Hi, Fredrik, Hrvoje, Tom and the rest of the crew. There was another thread last week briefly touching Pauli's theorem of 1926. I know I'm kind of repeating myself, but I say once more, probably this time more precisely and naming Eric Galapon to be responsible with the juicy math stuff.

Given the operator relation [T,H]=i1 valid on some properly chosen subset of a complex separable Hilbert space (or the antidual of this set wrt to some topology, if one uses RHS), H being a properly defined self-adjoint Hamiltonian with a spectrum bounded from below, one cannot conclude that there does not exist a self-adjoint T operator (let's call it <time operator>, because its spectral values are measured in seconds in the SI units) 'canonically conjugate to the Hamiltonian'. Rephrasing, T exists as a self-adjoint linear operator.

Such a statement is proved by simply building 2 operators -H and T- with the aforementioned properties for a quantum system.

Case closed.

 

[Fredrik]

Hi, Fredrik, Hrvoje, Tom and the rest of the crew.

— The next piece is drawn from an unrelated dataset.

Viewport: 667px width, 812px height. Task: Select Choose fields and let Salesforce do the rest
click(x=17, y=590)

There was another thread last week briefly touching Pauli's theorem of 1926. I know I'm kind of repeating myself, but I say once more, probably this time more precisely and naming Eric Galapon to be responsible with the juicy math stuff.

Given the operator relation [T,H]=i1 valid on some properly chosen subset of a complex separable Hilbert space (or the antidual of this set wrt to some topology, if one uses RHS), H being a properly defined self-adjoint Hamiltonian with a spectrum bounded from below, one cannot conclude that there does not exist a self-adjoint T operator (let's call it <time operator>, because its spectral values are measured in seconds in the SI units) 'canonically conjugate to the Hamiltonian'. Rephrasing, T exists as a self-adjoint linear operator.

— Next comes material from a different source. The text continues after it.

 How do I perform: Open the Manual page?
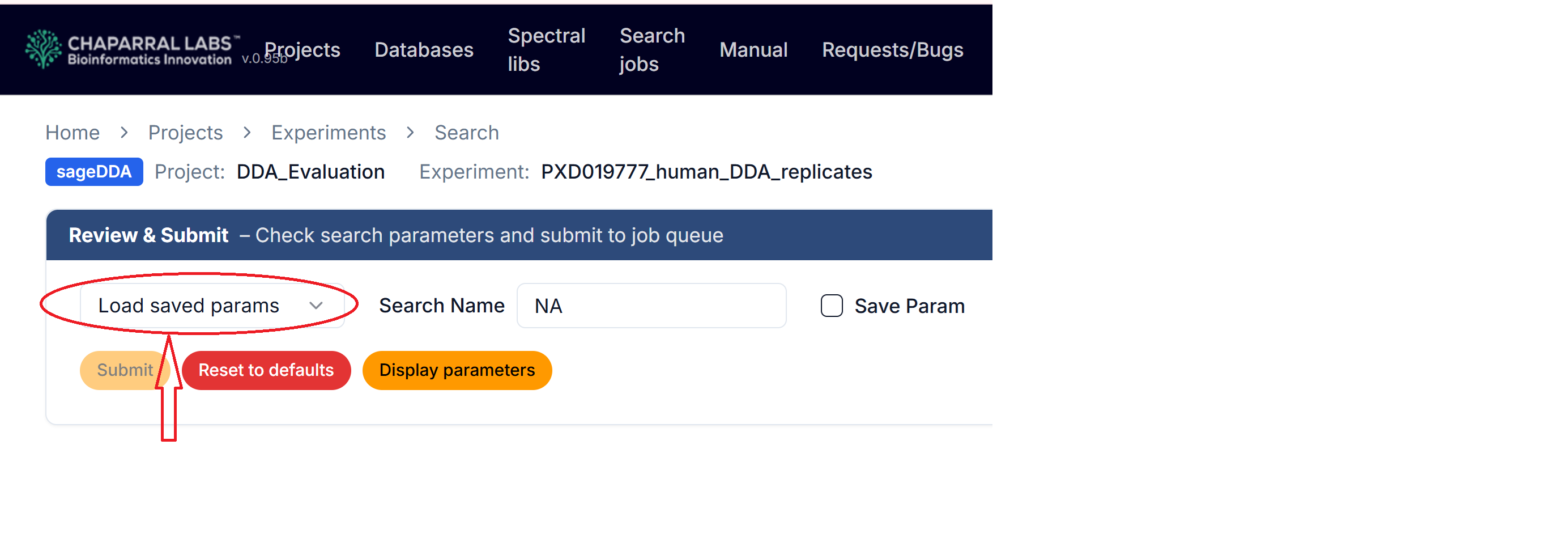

Such a statement is proved by simply building 2 operators -H and T- with the aforementioned properties for a quantum system.

Case closed.

That's interesting. Thanks for the information, and for spelling my name right. That only happens about 5% of the time, even though it's right there on the screen.

Do you understand why this exercise seems to prove that such a T can't exist? I mean, do you know what parts of the reckless proof are invalid? I mean this reckless proof:

The commutation relation [T,H]=i implies [T^n,H]=niT^{n-1}. From this we get

[H,e^{iaT}]=\left[H,\sum_{n=0}^\infty\frac{(iaT)^n}{n!}\right]=\sum_{n=1}^\infty\frac{(ia)^n}{n!}[H,T^n]=a\sum_{n=1}^\infty\frac{(ia)^{n-1}}{(n-1)!}T^{n-1}=ae^{iaT}

He^{iaT}|E\rangle=(e^{iaT}H+[H,e^{iaT}])|E\rangle=(E+a)e^{iaT}|E\rangle

 

[dextercioby]

Well, it's incredibly easy to see what's wrong in the <proof> in the post 13. The domain of the commutator between T and H is equal to the domain of the commutator between H and exp (iaT) and does not contain the 'eigenvectors' of the Hamiltonian. Thus, under these circumstances, the last line of what Fredrik wrote makes no sense.

 

[tom.stoer]

The domain of the commutator between T and H is equal to the domain of the commutator between H and exp (iaT) and does not contain the 'eigenvectors' of the Hamiltonian.

Why? Can you elaborate?
In this case already the equation [T, H] = i would be wrong; it would have to contain a projector on the r.h.s. As it's written here it is defined globally.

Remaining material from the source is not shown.